#### Instructions to follow:
Give only the number of lines in the records that include the string "agent".

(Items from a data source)
+++++

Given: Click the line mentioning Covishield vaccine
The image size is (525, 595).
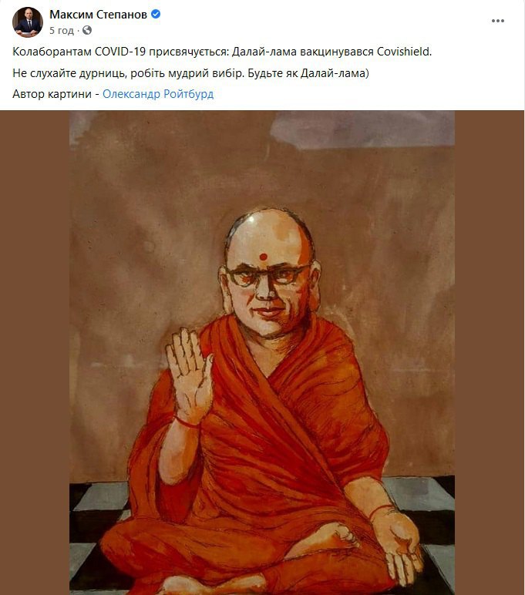Looking at the screenshot, I should [x=222, y=52].
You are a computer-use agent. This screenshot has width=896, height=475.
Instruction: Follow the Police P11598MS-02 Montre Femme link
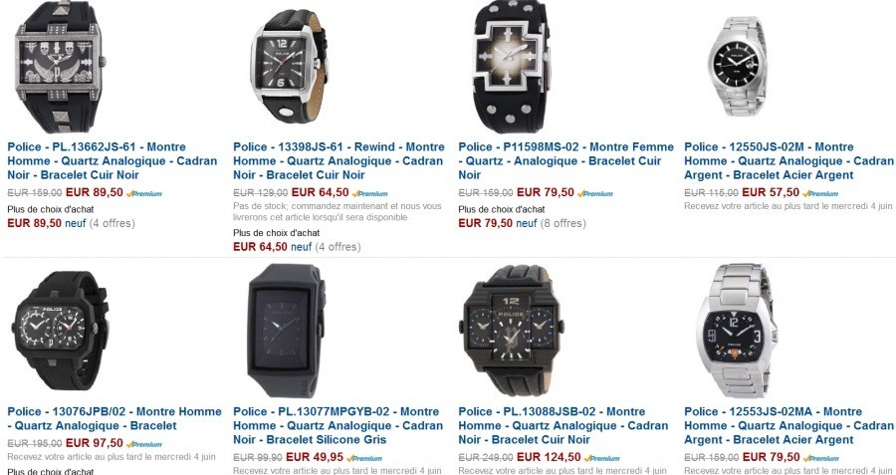[565, 160]
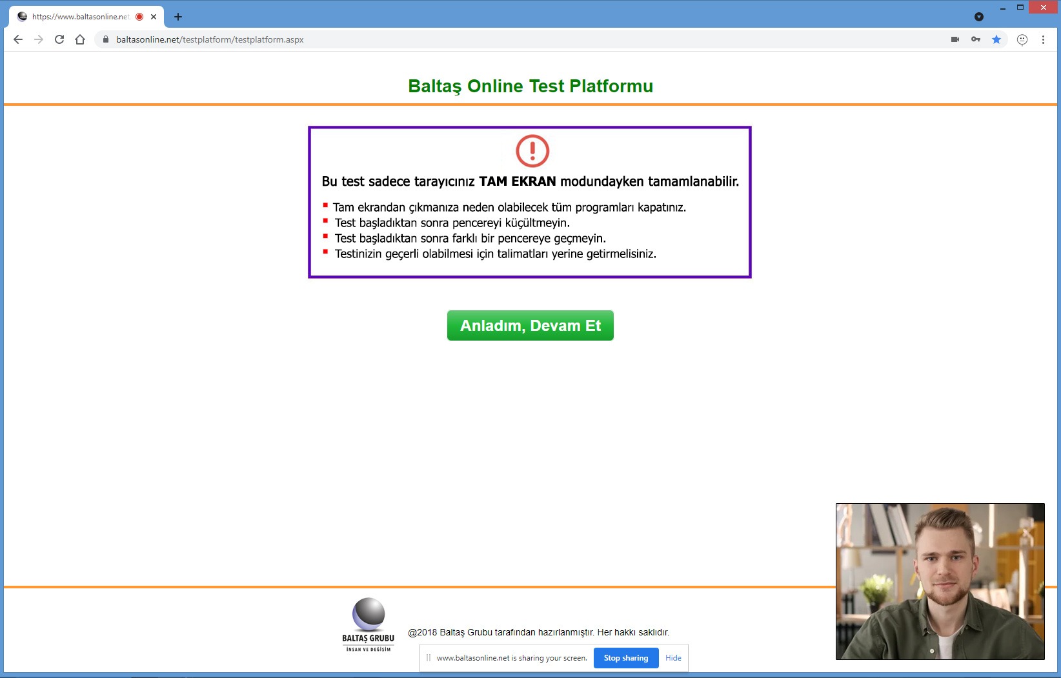Go to the browser Home page
The height and width of the screenshot is (678, 1061).
pos(80,39)
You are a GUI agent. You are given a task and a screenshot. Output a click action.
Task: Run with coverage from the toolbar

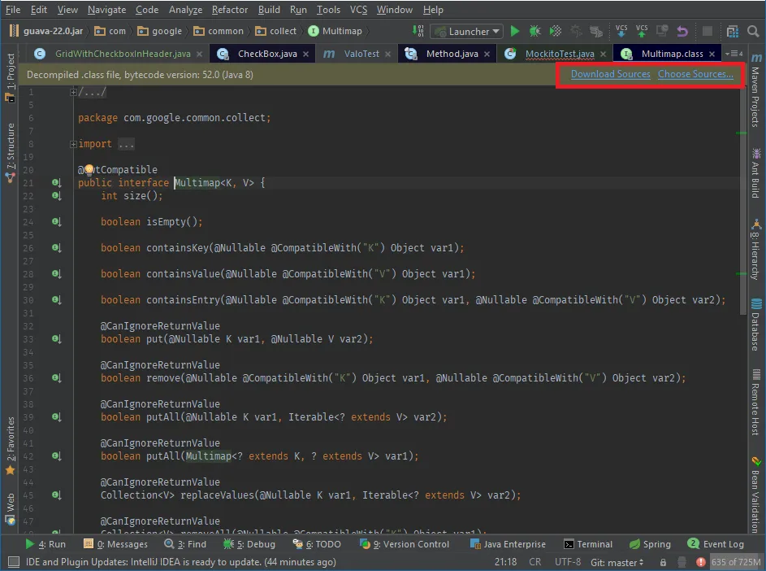(556, 31)
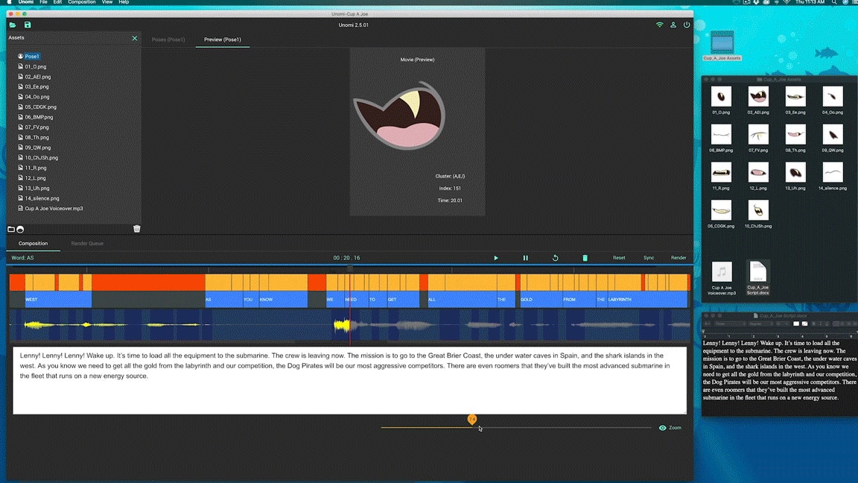Click the power icon in top right
Viewport: 858px width, 483px height.
tap(687, 25)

+++++

#### Solved exercise:
2